── Input material

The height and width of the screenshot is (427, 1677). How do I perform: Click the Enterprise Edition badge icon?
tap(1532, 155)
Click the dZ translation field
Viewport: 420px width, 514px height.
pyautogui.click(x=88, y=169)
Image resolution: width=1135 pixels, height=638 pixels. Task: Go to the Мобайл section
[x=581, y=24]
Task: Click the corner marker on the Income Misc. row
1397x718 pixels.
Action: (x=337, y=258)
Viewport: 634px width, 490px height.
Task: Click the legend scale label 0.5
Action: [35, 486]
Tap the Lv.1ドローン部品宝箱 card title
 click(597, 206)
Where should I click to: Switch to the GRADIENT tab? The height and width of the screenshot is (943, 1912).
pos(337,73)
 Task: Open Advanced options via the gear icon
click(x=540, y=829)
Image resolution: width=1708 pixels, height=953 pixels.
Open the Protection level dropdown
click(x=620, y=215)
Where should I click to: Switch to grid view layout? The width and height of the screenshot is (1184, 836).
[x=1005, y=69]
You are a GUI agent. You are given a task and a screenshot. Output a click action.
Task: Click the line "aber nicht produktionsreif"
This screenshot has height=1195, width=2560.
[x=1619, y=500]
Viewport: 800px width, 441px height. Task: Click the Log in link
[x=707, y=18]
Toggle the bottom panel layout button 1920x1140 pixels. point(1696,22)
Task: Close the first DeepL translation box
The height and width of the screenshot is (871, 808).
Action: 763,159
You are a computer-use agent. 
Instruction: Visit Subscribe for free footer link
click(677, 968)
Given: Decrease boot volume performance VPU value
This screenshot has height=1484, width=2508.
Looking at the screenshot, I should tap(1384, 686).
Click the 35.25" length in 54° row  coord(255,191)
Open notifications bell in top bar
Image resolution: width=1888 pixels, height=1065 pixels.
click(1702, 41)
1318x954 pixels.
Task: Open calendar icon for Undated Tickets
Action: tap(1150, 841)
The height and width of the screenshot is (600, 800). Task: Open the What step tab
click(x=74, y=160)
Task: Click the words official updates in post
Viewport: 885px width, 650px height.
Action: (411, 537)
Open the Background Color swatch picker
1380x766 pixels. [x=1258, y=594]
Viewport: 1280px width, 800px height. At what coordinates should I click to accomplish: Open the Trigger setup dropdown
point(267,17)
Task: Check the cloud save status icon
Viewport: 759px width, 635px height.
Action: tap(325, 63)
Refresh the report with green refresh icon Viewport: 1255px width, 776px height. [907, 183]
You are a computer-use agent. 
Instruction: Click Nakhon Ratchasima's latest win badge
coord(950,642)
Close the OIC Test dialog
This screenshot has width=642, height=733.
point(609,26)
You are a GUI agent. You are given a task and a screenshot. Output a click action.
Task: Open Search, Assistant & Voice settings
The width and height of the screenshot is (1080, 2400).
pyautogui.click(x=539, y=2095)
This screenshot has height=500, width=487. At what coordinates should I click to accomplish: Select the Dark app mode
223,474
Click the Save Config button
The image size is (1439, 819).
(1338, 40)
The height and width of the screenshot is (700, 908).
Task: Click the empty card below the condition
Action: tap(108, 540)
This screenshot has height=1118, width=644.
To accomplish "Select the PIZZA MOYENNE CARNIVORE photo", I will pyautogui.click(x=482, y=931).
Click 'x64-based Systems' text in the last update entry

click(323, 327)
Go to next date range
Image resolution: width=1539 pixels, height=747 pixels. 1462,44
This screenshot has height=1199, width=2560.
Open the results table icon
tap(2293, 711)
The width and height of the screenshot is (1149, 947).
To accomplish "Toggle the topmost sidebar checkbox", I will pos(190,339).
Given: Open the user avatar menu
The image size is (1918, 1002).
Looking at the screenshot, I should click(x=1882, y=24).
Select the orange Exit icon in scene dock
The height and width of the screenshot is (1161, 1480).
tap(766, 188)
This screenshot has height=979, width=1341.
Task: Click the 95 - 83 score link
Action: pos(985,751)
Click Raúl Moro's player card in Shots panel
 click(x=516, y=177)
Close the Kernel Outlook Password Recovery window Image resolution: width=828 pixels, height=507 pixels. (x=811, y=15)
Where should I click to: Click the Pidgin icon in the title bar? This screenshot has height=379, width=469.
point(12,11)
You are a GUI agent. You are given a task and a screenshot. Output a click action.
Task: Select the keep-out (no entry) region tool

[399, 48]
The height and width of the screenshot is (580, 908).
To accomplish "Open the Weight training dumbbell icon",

────

**Challenge**
Change every "dropdown" in the listing to "menu" and leave the rest of the lines untouched.

**Correct response**
The height and width of the screenshot is (427, 1677). How do I perform: Click the Enterprise Edition badge icon?
tap(1532, 155)
Click the dZ translation field
Viewport: 420px width, 514px height.
pyautogui.click(x=88, y=169)
Image resolution: width=1135 pixels, height=638 pixels. Task: Go to the Мобайл section
[x=581, y=24]
Task: Click the corner marker on the Income Misc. row
1397x718 pixels.
Action: (x=337, y=258)
Viewport: 634px width, 490px height.
Task: Click the legend scale label 0.5
Action: [35, 486]
Tap the Lv.1ドローン部品宝箱 card title
 click(597, 206)
Where should I click to: Switch to the GRADIENT tab? The height and width of the screenshot is (943, 1912).
pos(337,73)
 Task: Open Advanced options via the gear icon
click(x=540, y=829)
Image resolution: width=1708 pixels, height=953 pixels.
Open the Protection level menu
click(x=620, y=215)
Where should I click to: Switch to grid view layout? The width and height of the screenshot is (1184, 836).
[x=1005, y=69]
You are a GUI agent. You are given a task and a screenshot. Output a click action.
Task: Click the line "aber nicht produktionsreif"
This screenshot has height=1195, width=2560.
[x=1619, y=500]
Viewport: 800px width, 441px height. Task: Click the Log in link
[x=707, y=18]
Toggle the bottom panel layout button 1920x1140 pixels. point(1696,22)
Task: Close the first DeepL translation box
The height and width of the screenshot is (871, 808).
Action: 763,159
You are a computer-use agent. 
Instruction: Visit Subscribe for free footer link
click(677, 968)
Given: Decrease boot volume performance VPU value
This screenshot has height=1484, width=2508.
Looking at the screenshot, I should tap(1384, 686).
Click the 35.25" length in 54° row  coord(255,191)
Open notifications bell in top bar
Image resolution: width=1888 pixels, height=1065 pixels.
click(1702, 41)
1318x954 pixels.
Task: Open calendar icon for Undated Tickets
Action: tap(1150, 841)
The height and width of the screenshot is (600, 800). Task: Open the What step tab
click(x=74, y=160)
Task: Click the words official updates in post
Viewport: 885px width, 650px height.
Action: (411, 537)
Open the Background Color swatch picker
1380x766 pixels. [x=1258, y=594]
Viewport: 1280px width, 800px height. At what coordinates should I click to accomplish: Open the Trigger setup menu
point(267,17)
Task: Check the cloud save status icon
Viewport: 759px width, 635px height.
Action: tap(325, 63)
Refresh the report with green refresh icon Viewport: 1255px width, 776px height. [907, 183]
You are a computer-use agent. 
Instruction: Click Nakhon Ratchasima's latest win badge
coord(950,642)
Close the OIC Test dialog
This screenshot has width=642, height=733.
point(609,26)
You are a GUI agent. You are given a task and a screenshot. Output a click action.
Task: Open Search, Assistant & Voice settings
The width and height of the screenshot is (1080, 2400).
pyautogui.click(x=539, y=2095)
This screenshot has height=500, width=487. At what coordinates should I click to accomplish: Select the Dark app mode
223,474
Click the Save Config button
The image size is (1439, 819).
(1338, 40)
The height and width of the screenshot is (700, 908).
Task: Click the empty card below the condition
Action: tap(108, 540)
This screenshot has height=1118, width=644.
To accomplish "Select the PIZZA MOYENNE CARNIVORE photo", I will pyautogui.click(x=482, y=931).
Click 'x64-based Systems' text in the last update entry

click(323, 327)
Go to next date range
Image resolution: width=1539 pixels, height=747 pixels. 1462,44
This screenshot has height=1199, width=2560.
Open the results table icon
tap(2293, 711)
The width and height of the screenshot is (1149, 947).
To accomplish "Toggle the topmost sidebar checkbox", I will pos(190,339).
Given: Open the user avatar menu
The image size is (1918, 1002).
Looking at the screenshot, I should click(x=1882, y=24).
Select the orange Exit icon in scene dock
The height and width of the screenshot is (1161, 1480).
tap(766, 188)
This screenshot has height=979, width=1341.
Task: Click the 95 - 83 score link
Action: pos(985,751)
Click Raúl Moro's player card in Shots panel
 click(x=516, y=177)
Close the Kernel Outlook Password Recovery window Image resolution: width=828 pixels, height=507 pixels. (x=811, y=15)
Where should I click to: Click the Pidgin icon in the title bar? This screenshot has height=379, width=469.
point(12,11)
You are a GUI agent. You are given a task and a screenshot. Output a click action.
Task: Select the keep-out (no entry) region tool

[399, 48]
The height and width of the screenshot is (580, 908).
To accomplish "Open the Weight training dumbbell icon",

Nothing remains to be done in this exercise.